**REQUIRED ACTION:**
Produce as output only the lines below starting at the line with "This screenshot has height=801, width=1512." and continuing through the line with "Given: Open the Configuration Group tab", each one exactly as written.
══ PROVIDED INFORMATION
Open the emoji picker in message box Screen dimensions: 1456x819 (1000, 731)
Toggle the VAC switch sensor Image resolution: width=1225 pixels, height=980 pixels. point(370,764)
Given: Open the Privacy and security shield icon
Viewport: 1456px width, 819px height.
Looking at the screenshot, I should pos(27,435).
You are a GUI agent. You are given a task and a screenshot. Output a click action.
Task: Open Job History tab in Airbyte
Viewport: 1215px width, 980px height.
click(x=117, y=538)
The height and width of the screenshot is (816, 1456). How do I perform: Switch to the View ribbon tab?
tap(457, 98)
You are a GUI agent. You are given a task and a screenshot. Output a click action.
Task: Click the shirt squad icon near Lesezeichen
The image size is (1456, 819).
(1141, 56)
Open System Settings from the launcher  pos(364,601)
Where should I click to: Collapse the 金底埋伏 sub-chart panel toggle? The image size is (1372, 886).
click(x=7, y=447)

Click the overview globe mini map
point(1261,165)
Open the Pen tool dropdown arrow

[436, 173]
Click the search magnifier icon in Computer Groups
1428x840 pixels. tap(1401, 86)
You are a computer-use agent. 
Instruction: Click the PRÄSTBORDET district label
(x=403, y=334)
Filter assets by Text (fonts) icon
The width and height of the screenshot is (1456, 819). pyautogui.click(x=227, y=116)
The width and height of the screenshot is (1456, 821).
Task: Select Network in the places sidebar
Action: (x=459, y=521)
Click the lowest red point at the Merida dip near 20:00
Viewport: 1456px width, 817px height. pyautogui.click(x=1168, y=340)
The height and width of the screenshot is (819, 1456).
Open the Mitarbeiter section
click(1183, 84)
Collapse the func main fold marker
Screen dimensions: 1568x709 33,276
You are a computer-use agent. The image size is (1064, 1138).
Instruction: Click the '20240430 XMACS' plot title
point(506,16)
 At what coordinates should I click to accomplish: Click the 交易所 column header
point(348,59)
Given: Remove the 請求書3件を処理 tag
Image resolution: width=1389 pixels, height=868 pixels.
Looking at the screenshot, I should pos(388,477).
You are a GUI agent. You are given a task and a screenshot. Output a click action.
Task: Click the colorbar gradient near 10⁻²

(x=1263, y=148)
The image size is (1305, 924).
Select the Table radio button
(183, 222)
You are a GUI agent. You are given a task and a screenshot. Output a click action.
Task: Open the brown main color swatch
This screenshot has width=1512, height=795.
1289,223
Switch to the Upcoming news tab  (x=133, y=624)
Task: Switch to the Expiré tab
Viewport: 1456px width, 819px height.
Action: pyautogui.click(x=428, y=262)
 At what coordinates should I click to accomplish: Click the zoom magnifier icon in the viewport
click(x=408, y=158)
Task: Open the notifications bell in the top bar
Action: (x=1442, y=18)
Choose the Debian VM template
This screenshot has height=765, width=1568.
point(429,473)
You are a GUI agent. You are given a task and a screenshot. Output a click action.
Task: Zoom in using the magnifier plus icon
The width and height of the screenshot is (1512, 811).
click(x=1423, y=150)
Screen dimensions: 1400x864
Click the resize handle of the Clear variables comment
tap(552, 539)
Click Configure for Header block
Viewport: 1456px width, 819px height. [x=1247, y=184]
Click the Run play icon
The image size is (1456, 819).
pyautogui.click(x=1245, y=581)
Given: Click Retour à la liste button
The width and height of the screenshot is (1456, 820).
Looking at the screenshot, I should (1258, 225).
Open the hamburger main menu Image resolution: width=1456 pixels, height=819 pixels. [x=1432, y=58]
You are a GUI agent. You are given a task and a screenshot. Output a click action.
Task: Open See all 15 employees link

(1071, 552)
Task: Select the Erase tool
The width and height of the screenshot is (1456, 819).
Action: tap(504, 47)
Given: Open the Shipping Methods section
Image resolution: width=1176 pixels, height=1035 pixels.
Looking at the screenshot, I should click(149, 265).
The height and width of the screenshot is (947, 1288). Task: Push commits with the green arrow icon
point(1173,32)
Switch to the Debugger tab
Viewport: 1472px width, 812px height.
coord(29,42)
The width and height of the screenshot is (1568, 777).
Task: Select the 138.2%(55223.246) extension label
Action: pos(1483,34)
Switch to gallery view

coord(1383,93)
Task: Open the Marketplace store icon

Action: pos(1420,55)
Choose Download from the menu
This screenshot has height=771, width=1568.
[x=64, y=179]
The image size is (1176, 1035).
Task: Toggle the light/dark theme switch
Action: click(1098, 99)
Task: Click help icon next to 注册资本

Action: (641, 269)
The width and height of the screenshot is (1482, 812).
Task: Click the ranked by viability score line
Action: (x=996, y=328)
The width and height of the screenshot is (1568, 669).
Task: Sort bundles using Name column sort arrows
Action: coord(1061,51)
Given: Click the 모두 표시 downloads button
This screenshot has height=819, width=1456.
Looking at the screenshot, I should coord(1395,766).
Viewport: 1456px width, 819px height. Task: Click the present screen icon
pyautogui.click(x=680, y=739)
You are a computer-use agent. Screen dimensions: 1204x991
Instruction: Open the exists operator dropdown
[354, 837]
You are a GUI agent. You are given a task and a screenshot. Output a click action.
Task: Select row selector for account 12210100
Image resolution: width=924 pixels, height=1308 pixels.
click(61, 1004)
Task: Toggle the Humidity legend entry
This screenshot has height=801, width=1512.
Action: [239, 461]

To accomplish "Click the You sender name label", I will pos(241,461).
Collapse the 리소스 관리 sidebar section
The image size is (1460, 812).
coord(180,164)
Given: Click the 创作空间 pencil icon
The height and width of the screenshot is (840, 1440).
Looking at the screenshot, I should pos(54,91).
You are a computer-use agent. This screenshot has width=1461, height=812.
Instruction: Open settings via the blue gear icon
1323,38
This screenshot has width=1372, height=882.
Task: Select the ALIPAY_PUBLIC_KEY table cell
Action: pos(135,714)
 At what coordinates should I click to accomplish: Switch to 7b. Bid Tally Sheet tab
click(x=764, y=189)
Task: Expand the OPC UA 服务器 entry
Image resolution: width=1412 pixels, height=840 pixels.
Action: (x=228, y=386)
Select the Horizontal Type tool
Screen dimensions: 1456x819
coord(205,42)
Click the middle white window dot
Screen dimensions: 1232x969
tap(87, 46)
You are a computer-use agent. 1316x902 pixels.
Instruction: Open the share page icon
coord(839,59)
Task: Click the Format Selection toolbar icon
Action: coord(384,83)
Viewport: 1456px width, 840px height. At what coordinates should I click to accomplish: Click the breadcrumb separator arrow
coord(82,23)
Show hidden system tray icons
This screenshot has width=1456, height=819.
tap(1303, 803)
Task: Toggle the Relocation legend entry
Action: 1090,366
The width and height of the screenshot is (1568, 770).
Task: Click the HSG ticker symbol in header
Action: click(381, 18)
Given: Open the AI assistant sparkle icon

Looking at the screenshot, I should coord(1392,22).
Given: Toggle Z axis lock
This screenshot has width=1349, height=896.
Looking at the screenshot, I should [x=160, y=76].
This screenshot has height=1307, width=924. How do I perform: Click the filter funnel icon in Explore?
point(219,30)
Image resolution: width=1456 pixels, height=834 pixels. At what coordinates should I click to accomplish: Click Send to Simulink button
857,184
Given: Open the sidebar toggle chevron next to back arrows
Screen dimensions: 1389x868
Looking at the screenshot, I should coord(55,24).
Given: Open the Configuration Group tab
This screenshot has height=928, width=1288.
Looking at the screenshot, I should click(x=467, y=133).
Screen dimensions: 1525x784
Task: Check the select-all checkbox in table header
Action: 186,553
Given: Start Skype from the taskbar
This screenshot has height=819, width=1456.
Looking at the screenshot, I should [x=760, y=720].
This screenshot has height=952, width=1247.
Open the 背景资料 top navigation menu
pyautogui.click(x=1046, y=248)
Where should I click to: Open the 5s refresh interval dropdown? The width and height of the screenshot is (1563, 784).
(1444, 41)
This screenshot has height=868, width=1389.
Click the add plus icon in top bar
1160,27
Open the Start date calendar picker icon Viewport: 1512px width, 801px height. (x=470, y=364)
════
**SOLUTION TO THIS TASK:**
This screenshot has height=801, width=1512.
Action: [239, 461]

To accomplish "Click the You sender name label", I will pos(241,461).
Collapse the 리소스 관리 sidebar section
The image size is (1460, 812).
coord(180,164)
Given: Click the 创作空间 pencil icon
The height and width of the screenshot is (840, 1440).
Looking at the screenshot, I should pos(54,91).
You are a computer-use agent. This screenshot has width=1461, height=812.
Instruction: Open settings via the blue gear icon
1323,38
This screenshot has width=1372, height=882.
Task: Select the ALIPAY_PUBLIC_KEY table cell
Action: pos(135,714)
 At what coordinates should I click to accomplish: Switch to 7b. Bid Tally Sheet tab
click(x=764, y=189)
Task: Expand the OPC UA 服务器 entry
Image resolution: width=1412 pixels, height=840 pixels.
Action: (x=228, y=386)
Select the Horizontal Type tool
Screen dimensions: 1456x819
coord(205,42)
Click the middle white window dot
Screen dimensions: 1232x969
tap(87, 46)
You are a computer-use agent. 1316x902 pixels.
Instruction: Open the share page icon
coord(839,59)
Task: Click the Format Selection toolbar icon
Action: coord(384,83)
Viewport: 1456px width, 840px height. At what coordinates should I click to accomplish: Click the breadcrumb separator arrow
coord(82,23)
Show hidden system tray icons
This screenshot has width=1456, height=819.
tap(1303, 803)
Task: Toggle the Relocation legend entry
Action: 1090,366
The width and height of the screenshot is (1568, 770).
Task: Click the HSG ticker symbol in header
Action: click(381, 18)
Given: Open the AI assistant sparkle icon

Looking at the screenshot, I should coord(1392,22).
Given: Toggle Z axis lock
This screenshot has width=1349, height=896.
Looking at the screenshot, I should [x=160, y=76].
This screenshot has height=1307, width=924. How do I perform: Click the filter funnel icon in Explore?
point(219,30)
Image resolution: width=1456 pixels, height=834 pixels. At what coordinates should I click to accomplish: Click Send to Simulink button
857,184
Given: Open the sidebar toggle chevron next to back arrows
Screen dimensions: 1389x868
Looking at the screenshot, I should coord(55,24).
Given: Open the Configuration Group tab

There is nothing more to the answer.